C2/C3 are derived by slicing the same forward pass as A; only B and C1 add new compute.

Metrics (planner picks the hero)

Per layer × method-pair (10 pairs):

Per-persona cosine (mean / min / max): persona-by-persona alignment of centroids.
Inter-persona cosine-matrix correlation (raw + mean-centered): off-diagonal Pearson + Spearman r between the 275×275 matrices of method X and method A.
Per-prompt persona-discrimination spread: rank correlation of "which question best separates personas" across methods.

P-values via paired permutation across personas. No effect sizes in prose (per CLAUDE.md).

Success criterion

All 10 method-pairs satisfy at every probed layer:

per-persona min cos > 0.95
mean-centered inter-persona matrix Pearson r > 0.90
per-prompt divergence Spearman > 0.80

If met → "Method A is recipe-robust; downstream persona-vector clean-results need no recipe footnote."

Kill criterion

ANY method-pair at ANY probed layer has per-persona min cos < 0.85 OR mean-centered matrix Pearson r < 0.70. That outcome invalidates the unfootnoted use of cosine-matrix claims in #92/#99/#113/#123 and reshapes #191's plan.

Compute

vLLM generation (Method B): 275 × 240 ≈ 66k generations × ~200 tokens ≈ 13M tokens. ~30-45 min on 1×H100.
HF forward passes: 275 × 240 = 66k sequences × ~3 distinct prompt formats (full chat-template for A/C2/C3 shared; raw system for C1; full prompt+response for B) ≈ 200k passes. With bs=8, ~30-45 min on 1×H100.
Analysis: minutes on CPU.

Total: ~1-2 GPU-hours on 1×H100. Label: compute:small.

Pod preference

--intent eval (1× H100).

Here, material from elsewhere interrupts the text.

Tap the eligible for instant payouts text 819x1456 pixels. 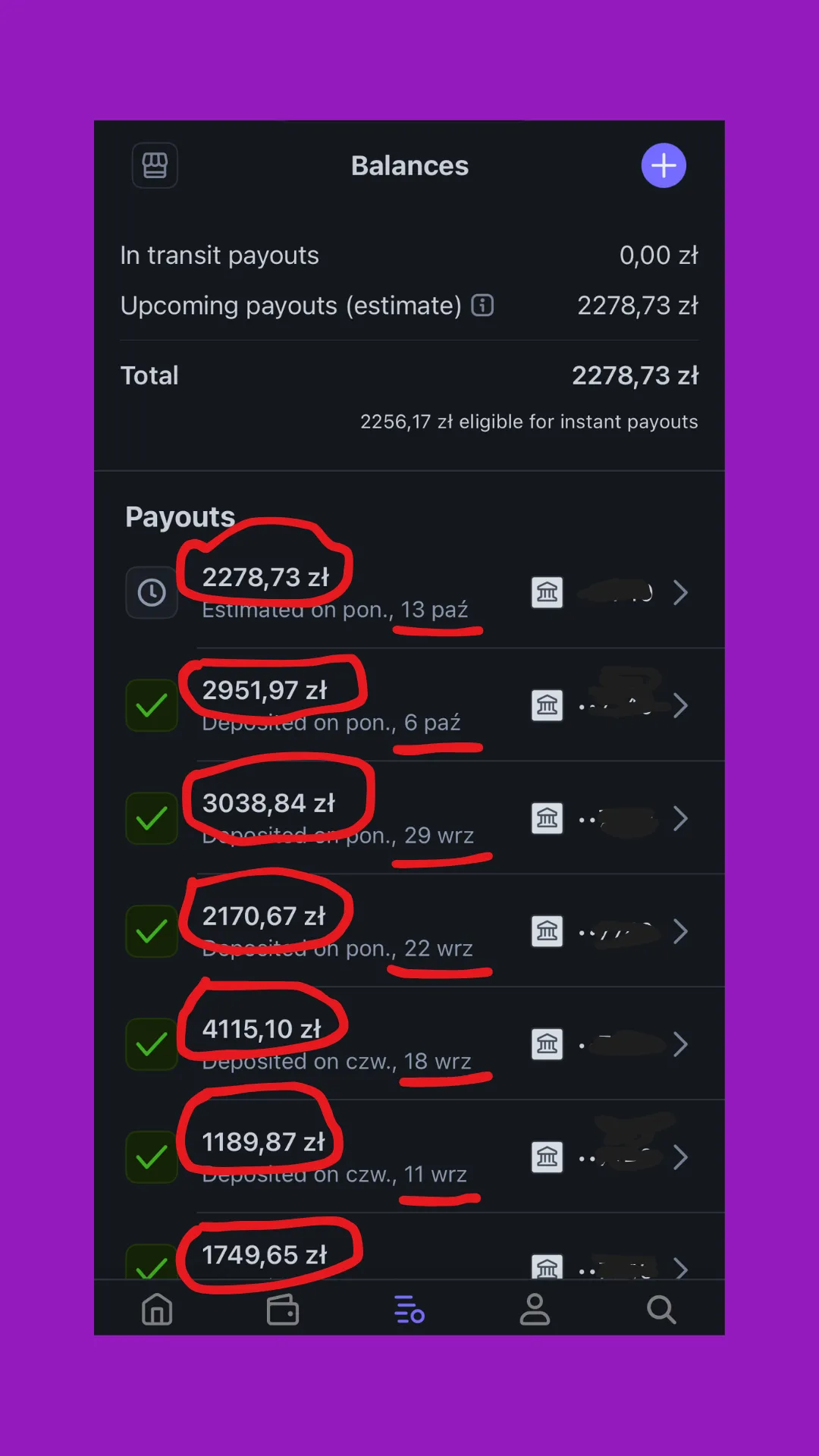coord(529,422)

No training.

Upload + cleanup

Centroids → data/persona_vectors/qwen2.5-7b-instruct/method_{a,b,c1,c2,c3}/{role}.pt + WandB Artifact (reusable for #191/#114/#6).
Comparison results JSON + figures committed to git.
No model weights to delete (base model only).

References

#85 — to be closed as duplicate of #201.
#191 — independent EM × persona-vectors plan; runs A+B but does NOT add C variants.
scripts/extract_persona_vectors.py:107-409 — Method A + B reference implementation.
scripts/compare_extraction_methods.py:152-231 — existing 20×20 A vs B harness.
Chen et al. 2025, "Persona Vectors," arXiv:2507.21509 — Method B's literature definition.
Prior clean-results depending on Method A: #92, #99, #113, #123.

Spec (from clarifier v1)

Method C: all three variants (C1 raw-system-text, C2 system-block-end, C3 one-token-after-system-end).
Scope (S1): standalone 5-way ablation; #85 closed as duplicate of #201; #191 stays independent.
Type: type:experiment (Done variant = "Done (experiment)").
Persona-set scope (P2): 275 roles × 240 questions.